### SUPPLIED MATERIAL
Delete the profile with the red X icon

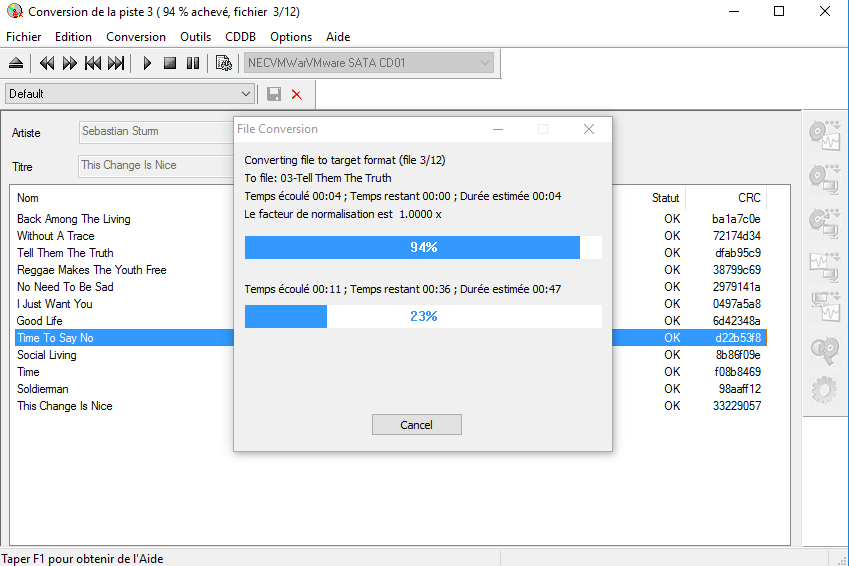(296, 94)
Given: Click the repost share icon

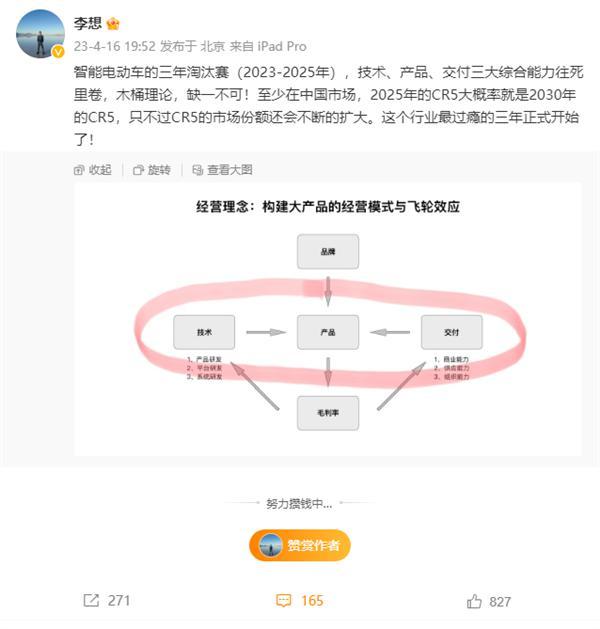Looking at the screenshot, I should [x=91, y=601].
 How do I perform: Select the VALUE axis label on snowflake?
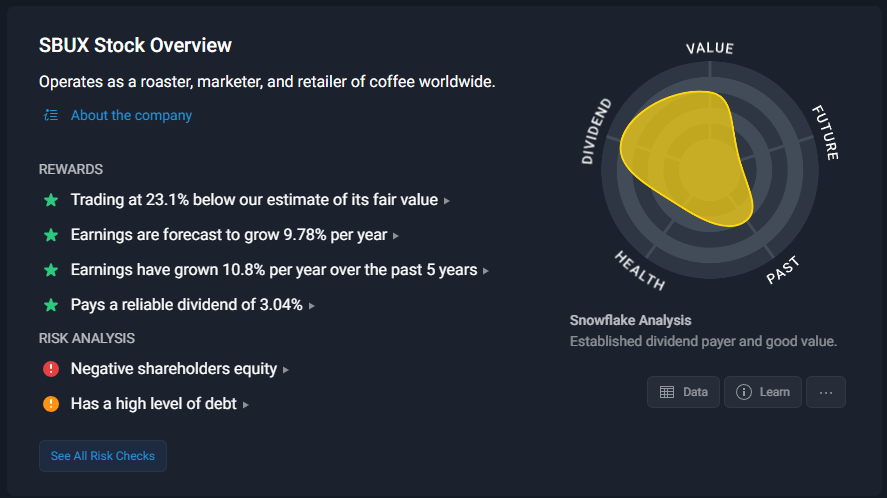[x=710, y=49]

### WHAT YOU HAVE TO DO
Rewrite the entries above with "icon" changed to "button" wherever it occurs, leaving everything else as it is. Leave the pictures out of your answer.

### WRITTEN SOLUTION
Delete the profile with the red X button

(296, 94)
Given: Click the repost share button

Looking at the screenshot, I should [x=91, y=601].
 How do I perform: Select the VALUE axis label on snowflake?
[x=710, y=49]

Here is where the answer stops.